Alors que Femmes du Caire, le film précédent de Yousry Nasrallah, s’intéressait, de son propre aveu à « la peur du public, l’obligation de le caresser dans le sens du poil », Après la bataille met en scène différentes représentations de son pays. Un an après la Révolution qui a secoué l’Égypte et poussé Hosni Moubarak loin du pouvoir, le cinéaste filme, au Caire, l’histoire d’une pasionaria galvanisée par le désir de lutte, qu’elle voudrait inculquer à l’entièreté de la population de son pays. Malheureusement, pour le spectateur parisien de 2012, on peut regretter, en paraphrasant Chris Marker citant Racine, que « l’éloignement » du « pays » ne suffise pas à « réparer la trop grande proximité des temps ».
Révolutionnaire, Reem l’est corps et âme, elle qui manifeste place Tahrir et qui siège dans des comités de réflexion sur les bouleversements politiques que connaît son pays. Elle aussi, qui a fait fi, dans sa vie personnelle, de l’ordre patriarcal égyptien en divorçant, et qui s’interroge sur le rôle social de son métier de publicitaire. Les chamboulements politiques représentent pour elle une occasion de se questionner sur le rôle de l’image dans l’identité égyptienne et dans la perception de la révolte. Après la bataille commence en effet par des images amateurs filmées lors de la manifestation du 2 février 2011 au cours de laquelle des chameliers et cavaliers de Nazlet, quartier proche des pyramides, s’en sont pris à la foule avant d’être, pour certains, molestés à leur tour. Nasrallah fait alors voisiner le style de son film avec des images qui suggèrent l’amateurisme, la prise sur le vif avec les films publicitaires très léchés, que produit l’agence de Reem, et qui vend une Égypte aseptisée pour touristes. Se mêlent également les images de journaux télévisés et celles filmées par la jeune femme avec sa caméra. À travers cette confrontation des styles, Nasrallah pose bien la problématique et l’enjeu de son sujet : quelle image de l’Égypte pour quel point de vue ?

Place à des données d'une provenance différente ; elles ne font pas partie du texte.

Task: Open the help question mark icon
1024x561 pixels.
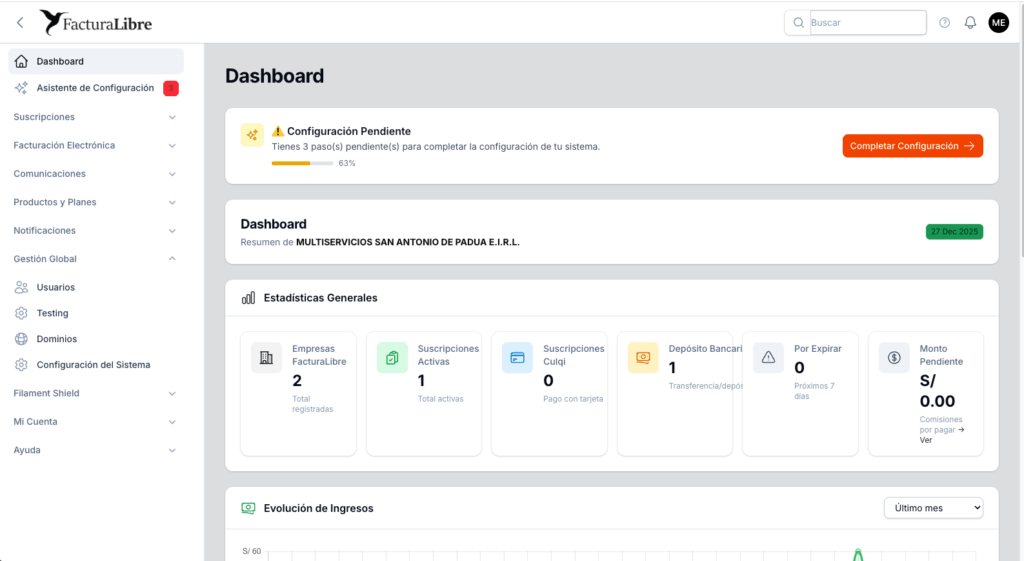Action: (944, 23)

Le désir de faire un film en pleine mutation politique et sociale de son pays est bien compréhensible, et Nasrallah convoque la filiation de Rossellini qui a filmé l’Italie détruite. Le cinéaste égyptien reprend en effet la trame d’Europe 51 dans laquelle Ingrid Bergman incarne une grande bourgeoise qui s’immerge dans la classe laborieuse au point de se couper de son propre milieu. C’est le cas de Reem lorsqu’elle s’éprend de l’un des cavaliers honnis par les révolutionnaires. Sainte Reem comprend alors que la réalité est plus complexe que ce qu’elle imaginait de son simple point de vue militant. Elle envisage que la Révolution a fait fuir les touristes, contraignant à l’indigence ceux qui en vivaient. En suscitant chez Reem la conscience, selon la formule de Jean Renoir à propos de la Règle du jeu, que « tout le monde a ses raisons », cela l’amène à vouloir convertir sans délai tous ses interlocuteurs. En pasionaria, elle ajoute à son emploi du temps bien rempli par ses problèmes de cœur, son travail et son engagement dans la Révolution le devoir de régler les problèmes d’école des fistons du cavalier, d’émanciper sa femme, et de politiser ses amis. À l’exception de quelques menus instants où la mise en scène se détend un peu pour laisser la parole aux habitants figurant dans le film, tout est démonstratif à l’excès et l’on se sent comme à l’école face à un exposé trop long. Ainsi, cette plongée chez les dubitatifs de la Révolution manque son but de dévoiler la complexité des événements en assénant les « bonnes » décisions à prendre.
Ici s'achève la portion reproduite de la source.